** Start RAW RECORDS **

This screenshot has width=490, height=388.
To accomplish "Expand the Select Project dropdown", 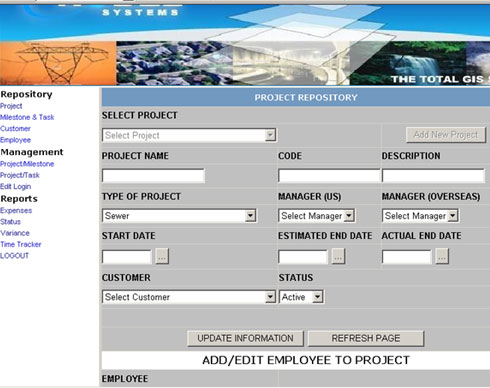I will pos(189,135).
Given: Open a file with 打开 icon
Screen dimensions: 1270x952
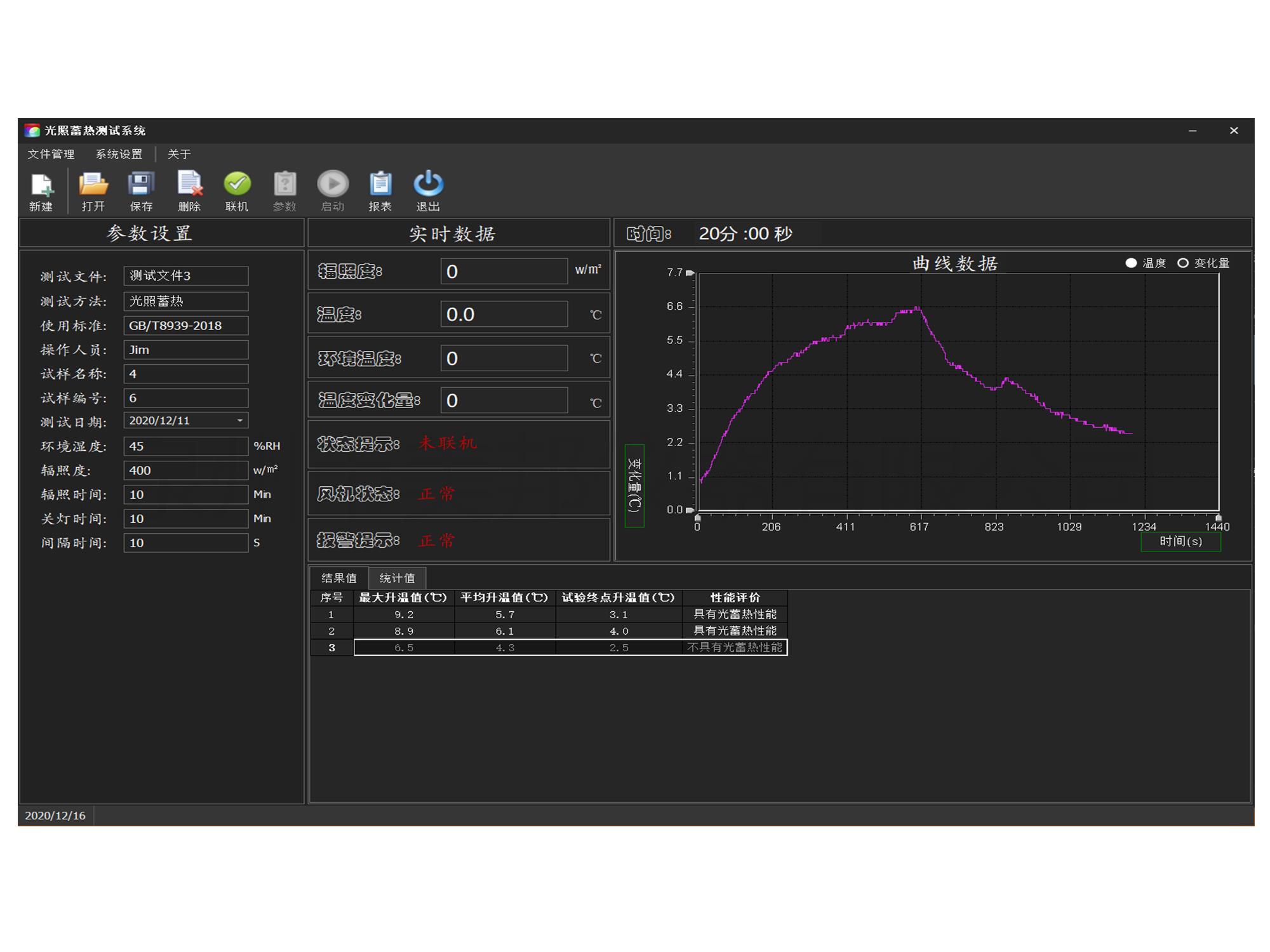Looking at the screenshot, I should 93,185.
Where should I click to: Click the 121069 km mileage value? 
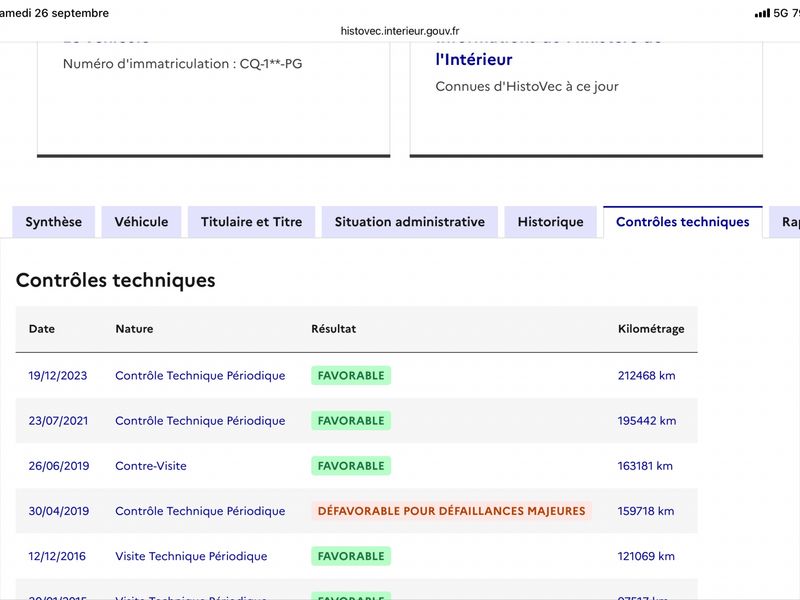(646, 556)
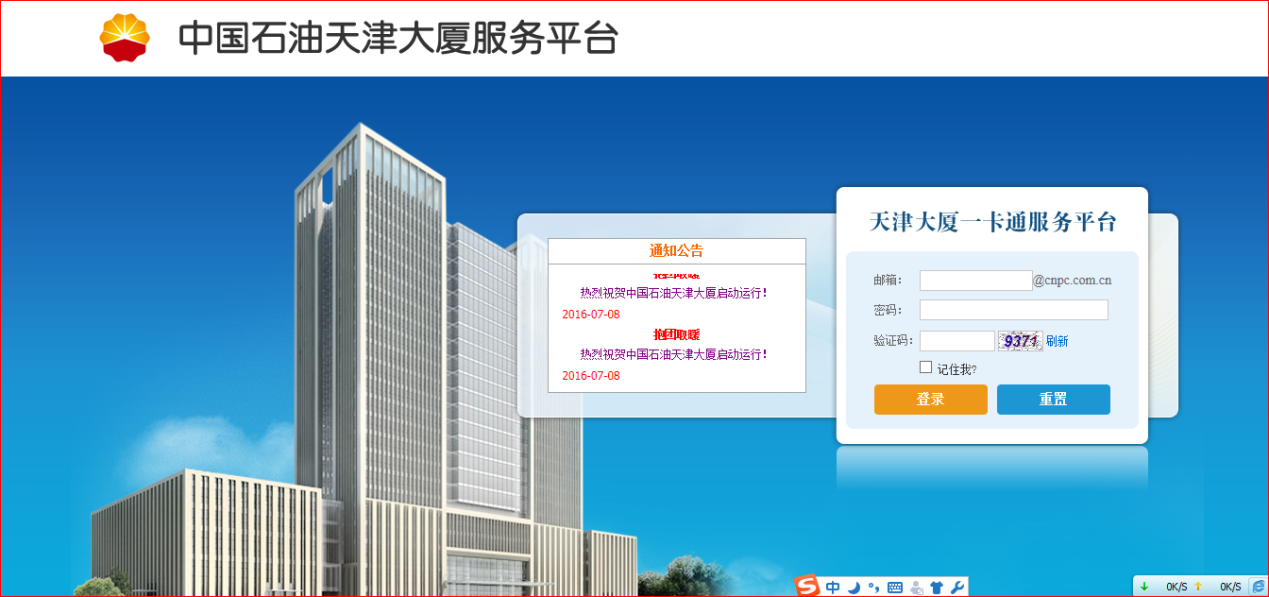Open Sogou skin shirt icon

(x=936, y=587)
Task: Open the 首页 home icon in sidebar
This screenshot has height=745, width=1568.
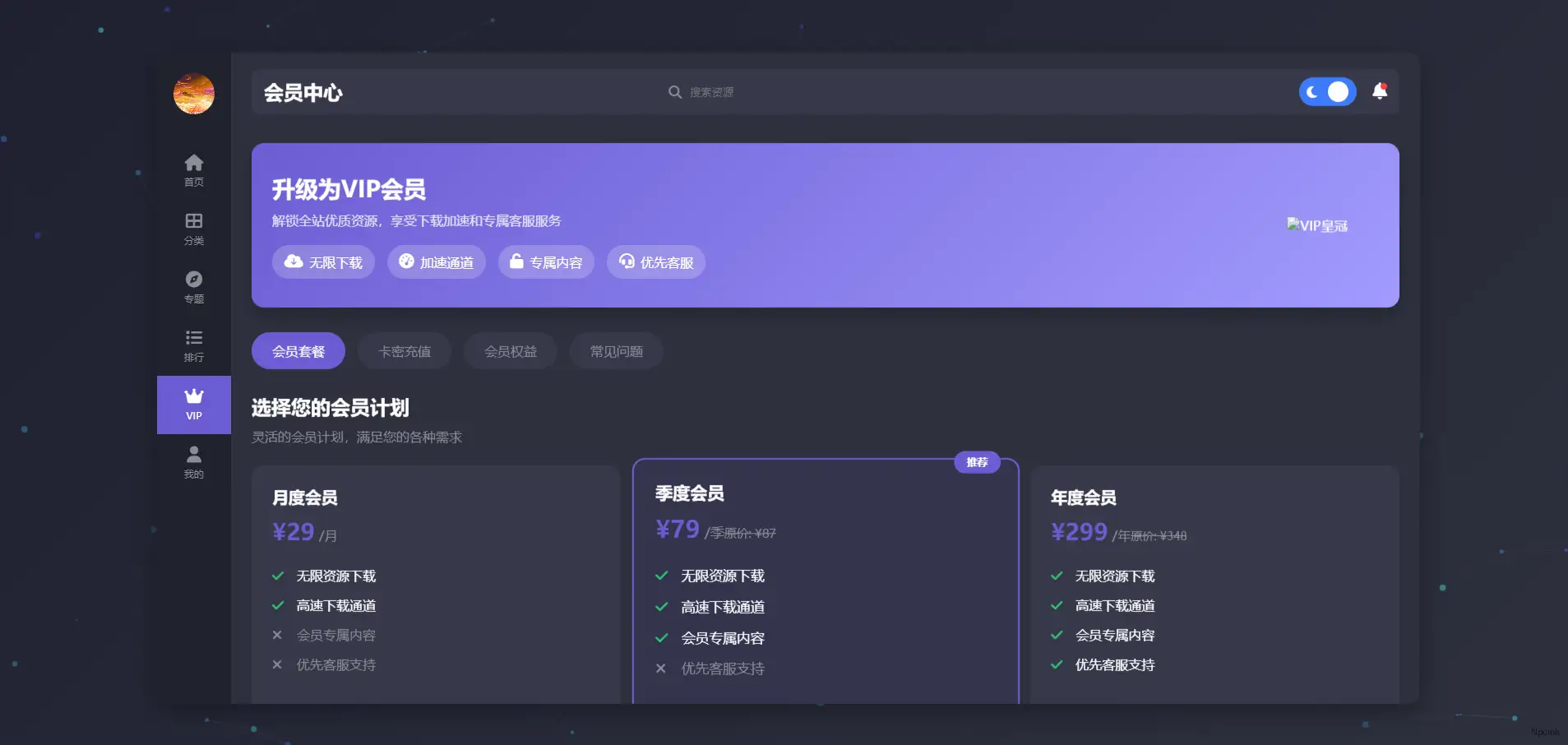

** End RAW RECORDS **

Lay out the lines above as a numbered list, beginning with the line that contains "Task: Open the 首页 home icon in sidebar" and continuing through the last line, omitting blank lines. Leave the pictures out of your answer.

▸ **CORRECT RESPONSE**
1. Task: Open the 首页 home icon in sidebar
2. This screenshot has height=745, width=1568.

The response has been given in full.